Isolation of microvillous and basal plasma membranes
Syncytiotrophoblast BPM and MVM were isolated according to a previously described protocol [23, 24] with some modifications. Thawed villous tissue was re-homogenized and centrifuged for 15 min (10,000g, 4°C). The supernatant was collected, the pellet was re-suspended in buffer D, homogenized, and centrifuged (10 min at 10,000g, 4°C). The supernatants from both spins were combined and centrifuged for 30 min (125,000g, 4°C). The resulting pellet was re-suspended in buffer D, MgCl2 was added to a final concentration of 12 mM, and the mixture was stirred on ice for 20 min and subsequently centrifuged for 15 min (2,500g, 4°C). The MVM containing supernatant was centrifuged for 30 min (125,000g, 4°C), while the BPM containing pellet was re-suspended, homogenized, and layered on a sucrose gradient. The BPM was separated by centrifugation for 60 min (144,000g, 4°C). The collected MVM and BPM were centrifuged for 30 min (125,000g, 4°C), resulting pellets re-suspended in buffer D containing protease and phosphatase inhibitors, frozen in liquid nitrogen, and stored at −80 °C.

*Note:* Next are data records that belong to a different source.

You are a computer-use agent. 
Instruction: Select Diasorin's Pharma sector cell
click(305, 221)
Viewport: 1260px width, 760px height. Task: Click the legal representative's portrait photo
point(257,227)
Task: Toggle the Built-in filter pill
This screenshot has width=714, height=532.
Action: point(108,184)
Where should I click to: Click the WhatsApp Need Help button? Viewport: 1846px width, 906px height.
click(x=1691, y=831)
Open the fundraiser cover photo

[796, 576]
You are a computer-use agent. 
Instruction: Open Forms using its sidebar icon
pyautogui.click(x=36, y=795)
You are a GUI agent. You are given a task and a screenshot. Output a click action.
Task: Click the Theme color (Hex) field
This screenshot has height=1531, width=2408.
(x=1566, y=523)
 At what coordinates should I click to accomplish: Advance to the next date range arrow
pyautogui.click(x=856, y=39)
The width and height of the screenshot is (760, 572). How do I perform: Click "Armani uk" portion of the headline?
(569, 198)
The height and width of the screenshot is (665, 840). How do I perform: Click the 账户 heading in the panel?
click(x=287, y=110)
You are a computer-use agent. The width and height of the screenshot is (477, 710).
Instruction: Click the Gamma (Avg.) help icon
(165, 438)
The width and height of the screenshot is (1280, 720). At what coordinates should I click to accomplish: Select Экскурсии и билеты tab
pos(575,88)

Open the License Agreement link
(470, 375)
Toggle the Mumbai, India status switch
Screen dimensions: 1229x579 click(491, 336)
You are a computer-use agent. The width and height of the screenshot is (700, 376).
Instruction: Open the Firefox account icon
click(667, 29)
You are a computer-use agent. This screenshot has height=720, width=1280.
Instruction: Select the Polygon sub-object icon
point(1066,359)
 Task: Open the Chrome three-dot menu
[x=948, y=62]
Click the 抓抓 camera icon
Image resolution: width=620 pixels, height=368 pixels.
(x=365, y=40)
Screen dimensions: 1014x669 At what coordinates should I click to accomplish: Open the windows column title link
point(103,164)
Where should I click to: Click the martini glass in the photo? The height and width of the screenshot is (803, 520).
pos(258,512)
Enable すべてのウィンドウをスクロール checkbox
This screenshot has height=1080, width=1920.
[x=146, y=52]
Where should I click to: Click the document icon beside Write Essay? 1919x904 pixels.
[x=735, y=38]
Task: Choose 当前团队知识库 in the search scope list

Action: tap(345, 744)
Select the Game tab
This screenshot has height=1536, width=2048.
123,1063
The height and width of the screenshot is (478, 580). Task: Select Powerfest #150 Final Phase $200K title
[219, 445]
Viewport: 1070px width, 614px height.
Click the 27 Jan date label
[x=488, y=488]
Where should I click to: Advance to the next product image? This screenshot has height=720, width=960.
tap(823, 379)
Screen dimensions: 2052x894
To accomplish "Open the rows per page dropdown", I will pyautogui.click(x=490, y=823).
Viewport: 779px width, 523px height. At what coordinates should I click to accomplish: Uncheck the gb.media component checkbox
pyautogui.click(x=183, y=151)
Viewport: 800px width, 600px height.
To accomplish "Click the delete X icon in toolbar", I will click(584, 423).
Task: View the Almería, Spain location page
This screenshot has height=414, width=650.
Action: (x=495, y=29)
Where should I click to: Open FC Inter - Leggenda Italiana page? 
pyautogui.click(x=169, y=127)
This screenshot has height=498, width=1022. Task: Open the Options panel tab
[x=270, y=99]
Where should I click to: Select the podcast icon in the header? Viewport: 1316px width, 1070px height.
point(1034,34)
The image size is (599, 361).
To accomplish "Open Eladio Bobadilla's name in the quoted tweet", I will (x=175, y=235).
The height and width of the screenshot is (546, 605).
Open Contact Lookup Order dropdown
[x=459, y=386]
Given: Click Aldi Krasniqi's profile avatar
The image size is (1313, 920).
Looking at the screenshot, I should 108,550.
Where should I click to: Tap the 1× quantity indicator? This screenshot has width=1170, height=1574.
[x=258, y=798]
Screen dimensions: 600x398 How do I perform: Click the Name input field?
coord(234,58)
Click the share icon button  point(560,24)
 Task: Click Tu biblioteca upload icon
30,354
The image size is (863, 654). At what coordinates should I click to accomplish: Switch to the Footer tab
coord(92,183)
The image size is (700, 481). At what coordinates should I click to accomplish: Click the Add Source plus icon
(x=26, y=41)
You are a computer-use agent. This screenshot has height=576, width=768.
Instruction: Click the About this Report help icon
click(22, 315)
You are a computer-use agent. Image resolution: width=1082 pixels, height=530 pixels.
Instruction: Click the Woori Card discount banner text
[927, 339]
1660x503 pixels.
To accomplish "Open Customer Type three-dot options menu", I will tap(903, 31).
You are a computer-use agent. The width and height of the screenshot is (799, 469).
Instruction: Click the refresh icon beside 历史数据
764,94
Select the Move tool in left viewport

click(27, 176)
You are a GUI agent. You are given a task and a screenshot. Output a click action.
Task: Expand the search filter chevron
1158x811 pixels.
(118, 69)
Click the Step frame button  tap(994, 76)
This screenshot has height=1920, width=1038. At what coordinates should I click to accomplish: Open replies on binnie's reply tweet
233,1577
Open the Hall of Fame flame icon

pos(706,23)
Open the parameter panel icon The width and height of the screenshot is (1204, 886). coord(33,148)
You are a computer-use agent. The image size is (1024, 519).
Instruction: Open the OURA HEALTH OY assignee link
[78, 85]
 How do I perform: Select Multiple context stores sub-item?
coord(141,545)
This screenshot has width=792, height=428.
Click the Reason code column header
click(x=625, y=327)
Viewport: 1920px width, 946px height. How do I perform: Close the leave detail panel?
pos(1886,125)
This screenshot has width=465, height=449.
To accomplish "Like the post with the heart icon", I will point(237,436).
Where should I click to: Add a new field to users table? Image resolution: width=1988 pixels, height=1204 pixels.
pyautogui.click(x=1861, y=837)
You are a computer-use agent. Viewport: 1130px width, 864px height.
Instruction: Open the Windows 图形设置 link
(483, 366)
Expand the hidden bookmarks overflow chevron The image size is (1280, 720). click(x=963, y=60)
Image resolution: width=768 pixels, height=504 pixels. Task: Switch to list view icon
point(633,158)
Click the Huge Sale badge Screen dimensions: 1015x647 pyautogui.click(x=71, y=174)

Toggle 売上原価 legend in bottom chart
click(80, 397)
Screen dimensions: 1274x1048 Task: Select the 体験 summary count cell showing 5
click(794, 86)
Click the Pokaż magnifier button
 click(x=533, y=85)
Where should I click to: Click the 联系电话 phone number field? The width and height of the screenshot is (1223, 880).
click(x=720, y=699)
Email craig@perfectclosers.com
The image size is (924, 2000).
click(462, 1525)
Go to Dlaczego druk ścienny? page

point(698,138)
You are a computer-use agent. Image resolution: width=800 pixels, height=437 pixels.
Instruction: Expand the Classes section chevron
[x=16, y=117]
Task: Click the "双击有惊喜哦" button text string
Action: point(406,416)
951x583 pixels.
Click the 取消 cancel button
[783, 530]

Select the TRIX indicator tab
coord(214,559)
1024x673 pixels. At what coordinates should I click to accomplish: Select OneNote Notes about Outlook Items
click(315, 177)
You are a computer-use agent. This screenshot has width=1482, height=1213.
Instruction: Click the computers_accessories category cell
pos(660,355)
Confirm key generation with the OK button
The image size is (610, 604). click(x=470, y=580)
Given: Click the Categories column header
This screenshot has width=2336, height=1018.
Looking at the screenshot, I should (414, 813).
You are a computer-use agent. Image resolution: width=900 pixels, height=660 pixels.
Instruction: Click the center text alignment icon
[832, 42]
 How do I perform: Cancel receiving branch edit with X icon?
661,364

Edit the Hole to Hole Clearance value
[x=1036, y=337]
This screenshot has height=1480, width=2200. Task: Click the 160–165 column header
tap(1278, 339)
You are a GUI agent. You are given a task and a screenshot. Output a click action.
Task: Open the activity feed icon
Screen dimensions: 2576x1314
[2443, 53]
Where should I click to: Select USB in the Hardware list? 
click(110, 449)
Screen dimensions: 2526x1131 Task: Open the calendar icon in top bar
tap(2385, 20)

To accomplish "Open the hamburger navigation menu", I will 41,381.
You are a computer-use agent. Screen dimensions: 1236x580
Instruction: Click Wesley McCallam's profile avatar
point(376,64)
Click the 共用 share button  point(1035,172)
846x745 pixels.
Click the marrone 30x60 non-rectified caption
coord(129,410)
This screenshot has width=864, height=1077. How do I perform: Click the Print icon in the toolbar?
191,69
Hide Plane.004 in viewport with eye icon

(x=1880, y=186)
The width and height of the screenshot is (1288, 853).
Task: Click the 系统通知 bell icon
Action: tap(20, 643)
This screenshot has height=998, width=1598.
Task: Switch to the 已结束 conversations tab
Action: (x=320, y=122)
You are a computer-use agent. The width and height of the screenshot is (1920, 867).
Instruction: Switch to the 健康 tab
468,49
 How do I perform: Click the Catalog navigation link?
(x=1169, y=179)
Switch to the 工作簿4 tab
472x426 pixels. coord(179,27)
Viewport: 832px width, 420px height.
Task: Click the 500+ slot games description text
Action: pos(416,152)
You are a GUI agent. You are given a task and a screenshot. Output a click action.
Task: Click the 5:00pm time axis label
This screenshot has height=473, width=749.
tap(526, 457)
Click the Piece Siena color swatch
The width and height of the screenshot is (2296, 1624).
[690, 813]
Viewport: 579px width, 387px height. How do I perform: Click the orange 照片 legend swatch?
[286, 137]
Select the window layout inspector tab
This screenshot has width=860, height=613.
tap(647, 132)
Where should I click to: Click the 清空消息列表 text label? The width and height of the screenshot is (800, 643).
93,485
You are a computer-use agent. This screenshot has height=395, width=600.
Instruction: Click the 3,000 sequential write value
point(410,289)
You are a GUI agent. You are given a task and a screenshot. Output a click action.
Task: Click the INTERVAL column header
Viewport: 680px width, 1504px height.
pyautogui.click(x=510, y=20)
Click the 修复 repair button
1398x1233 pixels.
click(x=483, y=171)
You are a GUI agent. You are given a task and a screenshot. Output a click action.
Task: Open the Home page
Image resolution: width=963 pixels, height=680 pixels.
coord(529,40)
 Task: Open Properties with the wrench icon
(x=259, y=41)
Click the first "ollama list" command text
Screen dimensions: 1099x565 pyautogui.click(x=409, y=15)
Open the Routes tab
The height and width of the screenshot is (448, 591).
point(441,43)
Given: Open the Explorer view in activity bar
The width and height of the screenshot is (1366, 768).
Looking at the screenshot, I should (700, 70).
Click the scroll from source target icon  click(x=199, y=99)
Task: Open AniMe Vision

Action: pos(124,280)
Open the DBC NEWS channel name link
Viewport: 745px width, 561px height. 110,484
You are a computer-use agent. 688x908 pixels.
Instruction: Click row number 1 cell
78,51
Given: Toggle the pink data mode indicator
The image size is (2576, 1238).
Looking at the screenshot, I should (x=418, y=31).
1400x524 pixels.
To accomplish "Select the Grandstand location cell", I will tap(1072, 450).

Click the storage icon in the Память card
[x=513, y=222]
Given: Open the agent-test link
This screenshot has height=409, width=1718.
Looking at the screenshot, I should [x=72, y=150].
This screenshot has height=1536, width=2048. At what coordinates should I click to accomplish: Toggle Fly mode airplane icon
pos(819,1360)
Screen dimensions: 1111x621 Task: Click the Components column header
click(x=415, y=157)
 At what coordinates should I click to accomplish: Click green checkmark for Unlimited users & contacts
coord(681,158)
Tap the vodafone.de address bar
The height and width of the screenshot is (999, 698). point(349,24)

As a marker for MVM enrichment, alkaline phosphatase activity was measured in isolated MVM-vesicles and placental homogenates. Alkaline phosphatase activity was 15.3±0.8 fold higher in MVM-vesicles compared to placental homogenates (n=30), and did not significantly differ between the groups (normal BMI, 14.9±1.5; high BMI, 15.6±1.1). Enrichment of BPM was verified using protein expression of the iron transporter Ferroportin-1 (Thermo Scientific cat no. PA5-22993). This transporter is almost exclusively expressed in the BPM and mediates unidirectional transport of iron from the mother to the fetus [25–27]. The mean enrichment of Ferroportin-1 expression in BPM compared to placental homogenates was 36 ± 8 (n=35), and did not significantly differ between the groups.
Western blotting
Western blots were performed on 10% SDS-PAGE. After electrophoresis the proteins were transferred to PVDF membranes (overnight, 4°C) and subsequently blocked in 5% milk/TBS-tween (1 hour, room temperature). Primary antibodies were purchased from Abcam (Cambridge, MA): CD36/FAT (ab78054), FATP2 (ab85801), or Santa Cruz Biotechnology (Santa Cruz, CA): FATP4 (sc-101271). After washing the membranes, they were incubated (1 hour, room temperature) with the appropriate peroxidase labeled secondary antibody diluted in 5% milk/TBS-tween. Immunolabelling was made visible with enhanced chemiluminescence detection solution (Thermo Scientific, Rockford, IL). Membranes were stripped (2% SDS, 62.5 mM Tris-HCl, 100 mM β-mercaptoethanol; 35 minutes at 60°C) and re-probed with an antibody targeting β-actin (A2228; Sigma-Aldrich). Densitometry analysis was performed using ImageJ software (1.44p; National Institutes of Health, USA) and target protein expression was adjusted for amount of β-actin.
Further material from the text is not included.